Exercise data:
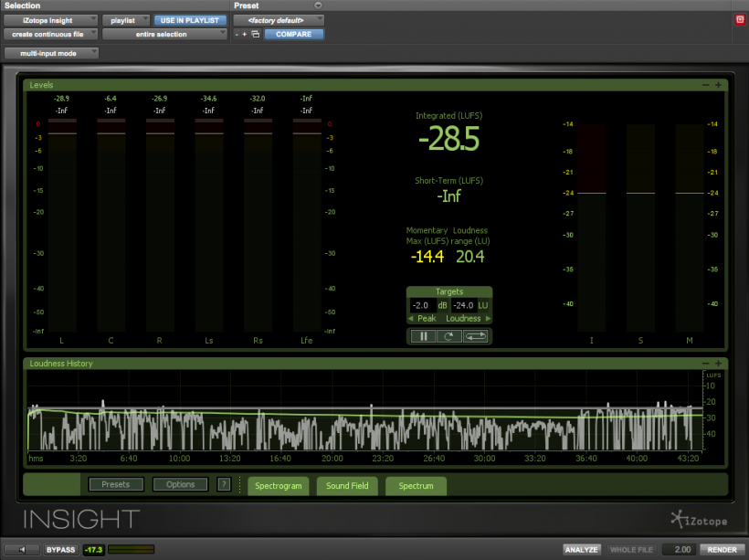
Task: Click the plus icon in Levels panel header
Action: coord(719,85)
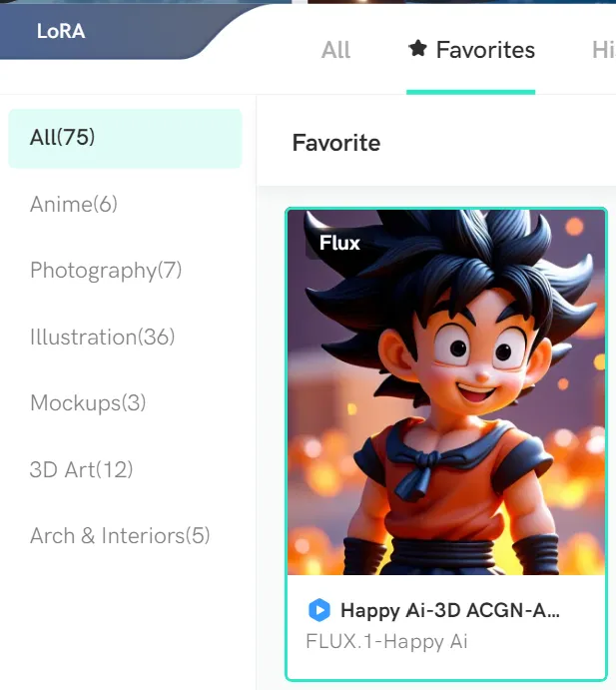This screenshot has height=690, width=616.
Task: Select Arch & Interiors(5) category
Action: 120,536
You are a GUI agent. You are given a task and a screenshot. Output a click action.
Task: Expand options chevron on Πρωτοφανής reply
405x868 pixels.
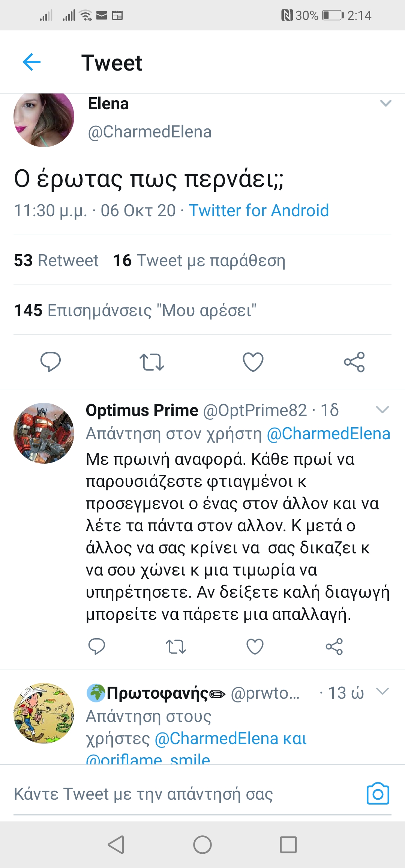[x=382, y=691]
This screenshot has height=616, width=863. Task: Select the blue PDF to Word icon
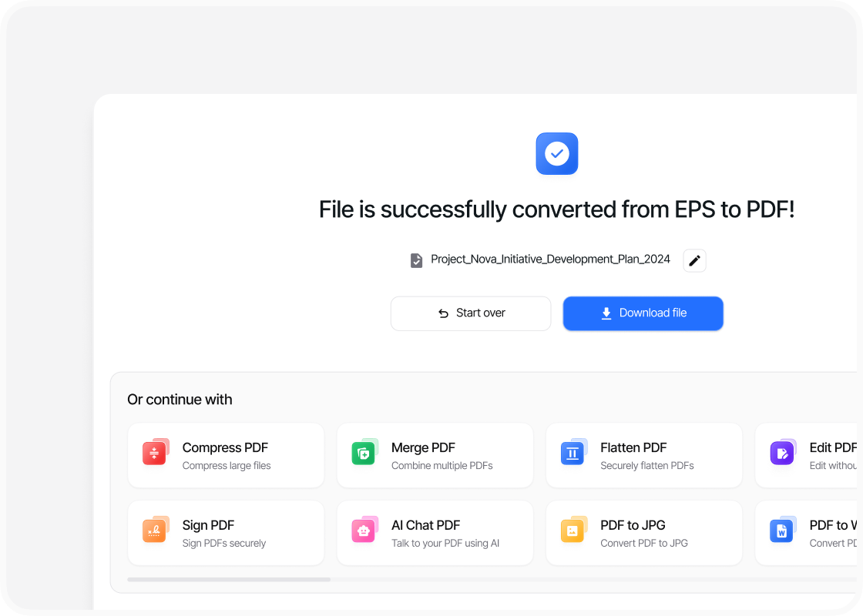tap(782, 530)
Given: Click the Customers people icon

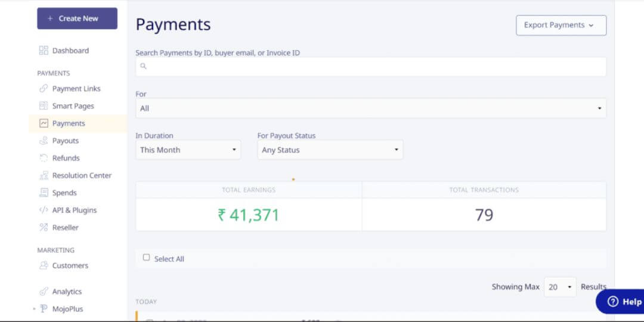Looking at the screenshot, I should [x=44, y=266].
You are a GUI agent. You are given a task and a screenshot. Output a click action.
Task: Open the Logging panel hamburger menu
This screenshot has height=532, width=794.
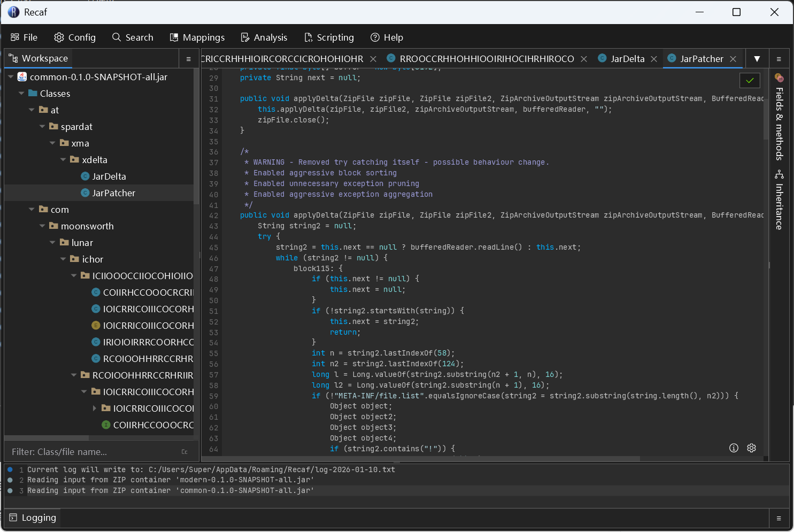(x=778, y=518)
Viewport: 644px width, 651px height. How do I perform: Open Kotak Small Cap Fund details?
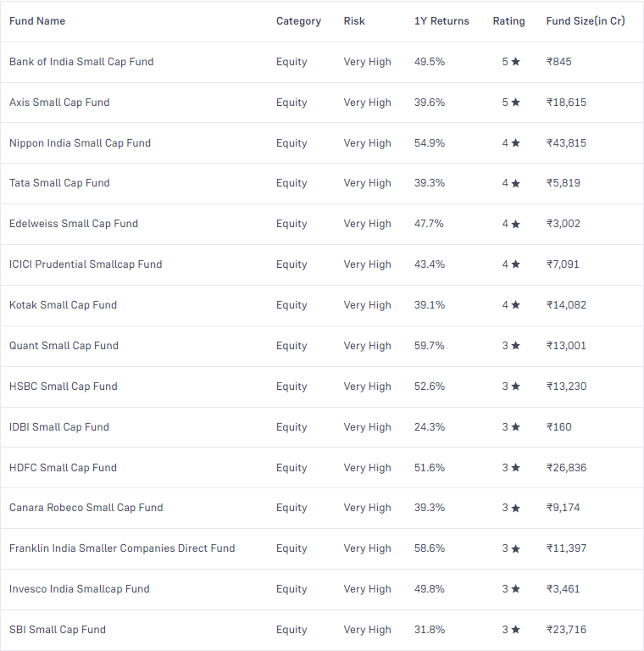coord(63,305)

Work order:
Each line from the one containing "This screenshot has height=616, width=863." through the last line of the data should be written out exactly. Skip the pictures, and add no other lines.

Task output:
This screenshot has height=616, width=863. Task: Select the blue PDF to Word icon
tap(782, 530)
Given: Click the Customers people icon

Looking at the screenshot, I should [x=44, y=266].
You are a GUI agent. You are given a task and a screenshot. Output a click action.
Task: Open the Logging panel hamburger menu
This screenshot has height=532, width=794.
(x=778, y=518)
Viewport: 644px width, 651px height. How do I perform: Open Kotak Small Cap Fund details?
coord(63,305)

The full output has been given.